The problem, however, is getting government officials to sign on before tragedy strikes.
Steve Bass, CEO and president of WNPT Nashville, Tenn., discussed using datacasting in emergency situations with local officials in 2003. But it wasn't until a fatal nursing-home fire last November that the city realized the benefit. "The firefighters didn't know where the residents were. They said if they had a system that could download blueprints, they could have saved their lives," he says. "I told them our system could do that. All of a sudden, there was a need."
Two months ago, WNPT began a test that Bass hopes will lead to a program that will be funded by government contract rather than appropriations. "We get lumped in with things that are nice, but get cut if there's a financial crunch," he says. "With datacasting, we can develop a set of services that are essential."

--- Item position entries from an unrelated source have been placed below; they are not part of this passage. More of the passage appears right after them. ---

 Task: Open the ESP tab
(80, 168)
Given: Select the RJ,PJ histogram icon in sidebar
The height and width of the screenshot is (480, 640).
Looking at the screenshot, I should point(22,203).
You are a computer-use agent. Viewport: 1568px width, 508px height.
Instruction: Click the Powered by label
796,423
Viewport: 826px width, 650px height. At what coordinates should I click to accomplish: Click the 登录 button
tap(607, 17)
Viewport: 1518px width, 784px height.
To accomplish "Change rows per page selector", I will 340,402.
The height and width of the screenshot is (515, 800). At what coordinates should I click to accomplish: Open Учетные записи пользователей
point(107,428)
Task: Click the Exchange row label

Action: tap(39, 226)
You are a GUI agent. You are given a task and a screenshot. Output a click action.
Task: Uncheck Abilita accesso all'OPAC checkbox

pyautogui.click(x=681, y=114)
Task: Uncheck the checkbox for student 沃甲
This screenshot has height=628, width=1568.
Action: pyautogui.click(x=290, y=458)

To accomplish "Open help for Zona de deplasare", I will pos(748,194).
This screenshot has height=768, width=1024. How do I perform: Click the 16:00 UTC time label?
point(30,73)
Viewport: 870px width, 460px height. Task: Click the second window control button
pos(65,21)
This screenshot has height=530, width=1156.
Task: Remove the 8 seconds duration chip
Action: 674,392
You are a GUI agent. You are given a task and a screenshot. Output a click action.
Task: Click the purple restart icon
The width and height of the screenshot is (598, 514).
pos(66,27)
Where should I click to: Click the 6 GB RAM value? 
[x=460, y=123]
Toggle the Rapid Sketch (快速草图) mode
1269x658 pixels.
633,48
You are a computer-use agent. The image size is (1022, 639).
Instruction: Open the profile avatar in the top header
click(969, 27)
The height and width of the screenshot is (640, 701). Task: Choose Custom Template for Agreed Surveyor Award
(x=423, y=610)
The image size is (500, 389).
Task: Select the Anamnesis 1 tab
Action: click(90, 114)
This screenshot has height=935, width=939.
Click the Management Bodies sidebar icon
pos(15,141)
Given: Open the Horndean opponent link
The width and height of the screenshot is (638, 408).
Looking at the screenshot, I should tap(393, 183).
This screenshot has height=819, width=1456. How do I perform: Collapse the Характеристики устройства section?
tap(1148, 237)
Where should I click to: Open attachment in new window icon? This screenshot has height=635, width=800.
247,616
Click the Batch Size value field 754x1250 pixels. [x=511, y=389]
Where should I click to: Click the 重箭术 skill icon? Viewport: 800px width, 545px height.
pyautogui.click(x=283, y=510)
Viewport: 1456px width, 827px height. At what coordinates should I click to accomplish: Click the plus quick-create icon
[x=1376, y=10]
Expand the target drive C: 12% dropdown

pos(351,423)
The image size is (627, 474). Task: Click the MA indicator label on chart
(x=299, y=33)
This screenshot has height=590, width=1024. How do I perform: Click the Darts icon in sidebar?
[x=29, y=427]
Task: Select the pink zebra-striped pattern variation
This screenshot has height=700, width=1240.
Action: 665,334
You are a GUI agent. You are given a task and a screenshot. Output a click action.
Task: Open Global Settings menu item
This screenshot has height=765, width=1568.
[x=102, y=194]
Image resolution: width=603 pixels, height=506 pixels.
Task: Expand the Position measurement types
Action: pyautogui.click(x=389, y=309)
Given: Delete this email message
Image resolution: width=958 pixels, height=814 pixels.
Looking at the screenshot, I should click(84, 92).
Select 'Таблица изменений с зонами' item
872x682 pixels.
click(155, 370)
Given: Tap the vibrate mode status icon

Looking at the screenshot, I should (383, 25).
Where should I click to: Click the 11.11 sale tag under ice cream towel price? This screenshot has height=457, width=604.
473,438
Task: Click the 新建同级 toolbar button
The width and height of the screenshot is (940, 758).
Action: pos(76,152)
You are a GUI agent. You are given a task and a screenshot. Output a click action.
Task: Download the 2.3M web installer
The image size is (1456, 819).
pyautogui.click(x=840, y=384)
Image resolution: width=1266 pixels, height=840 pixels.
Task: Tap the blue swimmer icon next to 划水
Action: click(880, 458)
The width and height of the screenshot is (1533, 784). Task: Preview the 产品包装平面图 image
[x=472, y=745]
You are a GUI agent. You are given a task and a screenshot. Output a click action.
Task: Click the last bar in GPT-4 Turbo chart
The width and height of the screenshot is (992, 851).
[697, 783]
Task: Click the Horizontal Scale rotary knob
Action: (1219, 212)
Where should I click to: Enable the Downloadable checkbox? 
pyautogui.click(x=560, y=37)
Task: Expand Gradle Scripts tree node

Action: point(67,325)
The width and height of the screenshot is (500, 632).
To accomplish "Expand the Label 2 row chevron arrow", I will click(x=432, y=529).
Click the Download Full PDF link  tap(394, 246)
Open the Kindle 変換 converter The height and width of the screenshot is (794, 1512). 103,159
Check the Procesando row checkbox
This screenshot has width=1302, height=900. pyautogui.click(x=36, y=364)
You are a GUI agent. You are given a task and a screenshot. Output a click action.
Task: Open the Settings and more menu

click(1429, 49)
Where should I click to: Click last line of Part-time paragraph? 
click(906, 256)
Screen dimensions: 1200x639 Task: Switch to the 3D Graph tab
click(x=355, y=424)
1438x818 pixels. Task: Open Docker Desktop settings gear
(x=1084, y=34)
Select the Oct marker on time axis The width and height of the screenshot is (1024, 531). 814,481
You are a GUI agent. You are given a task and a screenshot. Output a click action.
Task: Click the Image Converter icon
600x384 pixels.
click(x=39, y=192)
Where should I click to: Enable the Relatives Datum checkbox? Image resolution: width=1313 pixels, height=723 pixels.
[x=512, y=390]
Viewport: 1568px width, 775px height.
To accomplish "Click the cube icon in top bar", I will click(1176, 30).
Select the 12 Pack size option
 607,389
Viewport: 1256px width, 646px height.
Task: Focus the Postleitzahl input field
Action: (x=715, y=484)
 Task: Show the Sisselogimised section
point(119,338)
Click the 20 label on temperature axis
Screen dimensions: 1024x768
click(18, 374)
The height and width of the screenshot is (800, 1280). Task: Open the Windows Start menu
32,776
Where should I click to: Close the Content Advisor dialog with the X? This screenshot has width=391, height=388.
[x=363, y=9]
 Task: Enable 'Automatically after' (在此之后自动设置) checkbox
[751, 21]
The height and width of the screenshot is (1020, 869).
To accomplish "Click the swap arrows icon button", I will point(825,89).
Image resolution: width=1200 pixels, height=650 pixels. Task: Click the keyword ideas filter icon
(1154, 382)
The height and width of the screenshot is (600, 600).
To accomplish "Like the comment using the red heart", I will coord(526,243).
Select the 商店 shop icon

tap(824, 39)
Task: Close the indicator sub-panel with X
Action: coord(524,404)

The test currently involves sending out video in the Windows Media 9 format to personal computers in the area. Emergency technicians can receive video updates produced by Vanderbilt University without having to suffer through an Internet streaming experience. Bass hopes the project will roll out to more than 250 sites in Tennessee. "It's a way of forging a new compact with the government," he says. "We can provide a valued service that they can support financially."
New Jersey Network has been involved with the State Office of Emergency Management for more than year in a system that involves placing receivers near the Oyster Creek Nuclear Power Plant. Conditional-access technology is used to ensure that transmitted material can be decoded only by those receivers. The basic infrastructure is already in place to provide secure links between the emergency authority and the transmitter.
Or as Hoover says of the overall effort: "The possibilities are endless."